Moukmouk et la maladie

Lorsque je suis allée le voir pour la première fois à l’automne 2019, il était déjà malade. Ses problèmes cardiaques et rénaux l’avait contraint à rendre son permis de conduire mais il était encore capable de prendre le bus entre Montréal et Pohénégamook.

 

Nous nous étions donné rendez-vous à Québec où il avait loué un Airbnb. Le lendemain nous avons visité cette ville, une des rares villes historiques d’Amérique du Nord avec son château et ses vieilles rues. Malheureusement, nous nous sommes trompés pour le retour en bus et il nous a fallu marcher environ trois kilomètres pour revenir à notre logement. Pour moi, ce n’est rien mais lui, s’essoufflait très vite et nous avons dû faire de nombreuses pauses. Heureusement nous avons traversé un charmant quartier résidentiel avec de très jolies maisons, certaines même arborant déjà les décorations d’Halloween qui sont bien plus spectaculaires qu’en Europe.

 

Evidemment, il ne se plaignait jamais.
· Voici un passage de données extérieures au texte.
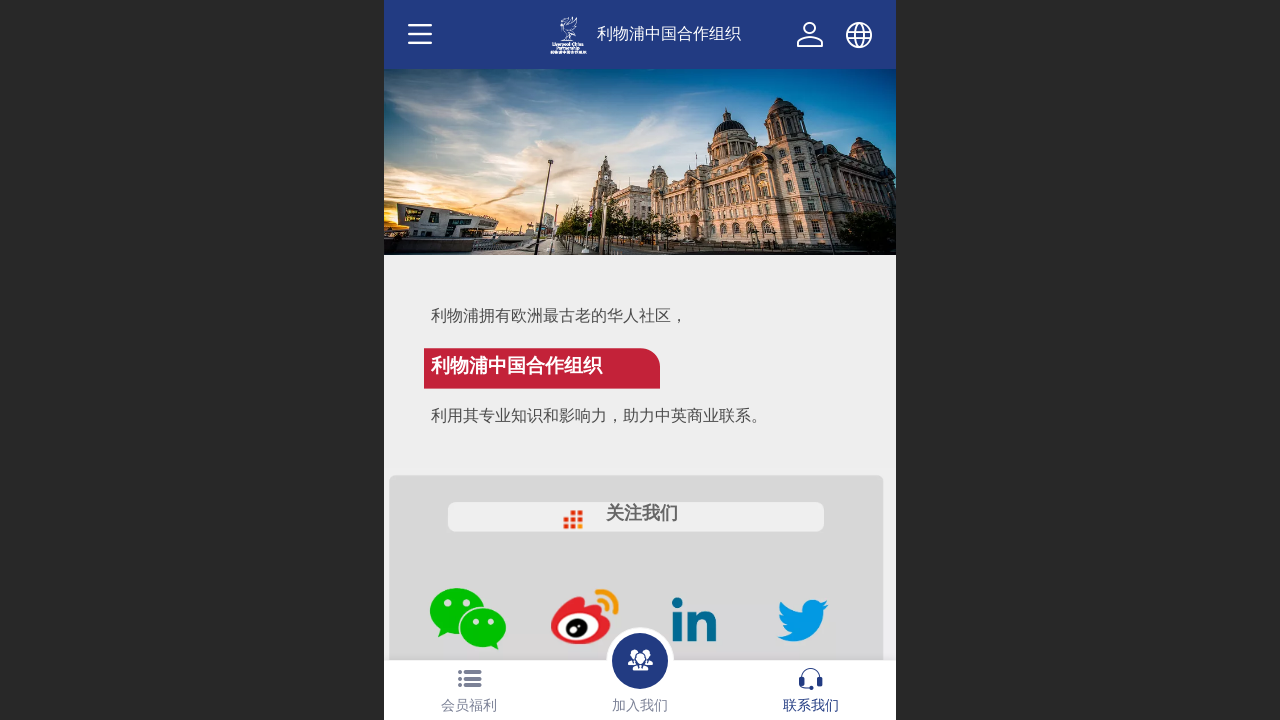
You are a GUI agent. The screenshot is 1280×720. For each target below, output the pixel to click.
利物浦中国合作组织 (669, 33)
A peine disait-il de temps en temps : « Le vieux monsieur est un peu fatigué ». Mais je voyais bien qu’il prenait déjà tout un tas de médicaments.

 

Alors, pendant tout le reste de mon séjour, j’ai fait très attention à ce qu’il n’ait pas à marcher longtemps et lorsque je voulais faire une petite balade au parc des Chutes à Rivière du Loup ou à celui de Saint-André de Kamouraska le long du fleuve Saint-Laurent, je lui trouvais un banc au soleil où il pouvait m’attendre ou alors, je le laissais se reposer dans sa jolie maison de Pohénégamook et je partais seule, me promener dans les bois, ce qui m’a valu une rencontre amusante avec des bûcherons que je vous raconterai plus tard.

 

Lorsque je suis repartie, Moukmouk m’a avoué qu’il avait eu un peu peur que je m’ennuie chez lui ou que je bouscule trop ses habitudes mais que finalement, je m’étais montrée très autonome et qu’il était très content que tout se soit s’y bien passé.

 

Il allait alors suffisamment bien pour que je lui propose de venir quelques jours à Noël à Marseille. Hélas, son état de santé ne le lui a finalement pas permis. Puis début 2020, la terrible pandémie de Covid a empêché tous déplacements et il a passé une bonne partie de l’année à l’hôpital de Montréal. Il s’est alors retrouvé vraiment seul, ses enfants habitant très loin, Toronto, Vancouver et Tokyo, et n’ayant pas la possibilité d’aller le voir à cause de la crise sanitaire mondiale.

 

Heureusement, fin 2020, il a déménagé dans une résidence pour séniors où il s’est fait des amis. Il a même relancé le petit journal de la résidence des Bâtisseurs dont il est devenu le rédacteur en chef.

 

Je n’ai pu me rendre à nouveau au Québec qu’à l’automne 2021. La frontière a ouvert le 1er septembre, je suis arrivée le 21. J’étais si contente de retrouver Moukmouk ! Il n’était plus capable d’affronter le long voyage en bus jusqu’à Pohénégamook et devait dormir avec un respirateur. Nous avons loué une voiture et ainsi il a pu passer quelques jours dans sa maison au bord du lac. Nous avons même organisé une petite virée en Gaspésie que je vous raconterai plus tard.

 

Lors de mon dernier séjour au Québec à l’automne 2022, il avait encore plus de mal à marcher et il était souvent fatigué car il dormait mal la nuit. Grâce à moi, il a pu retourner une dernière fois à Pohénégamook. Le jour de mon départ, il m’a avoué qu’il allait commencer une dialyse au mois de novembre suivant.

 

Il ne lui restait plus qu’un an à vivre. Repose en paix, Moukmouk.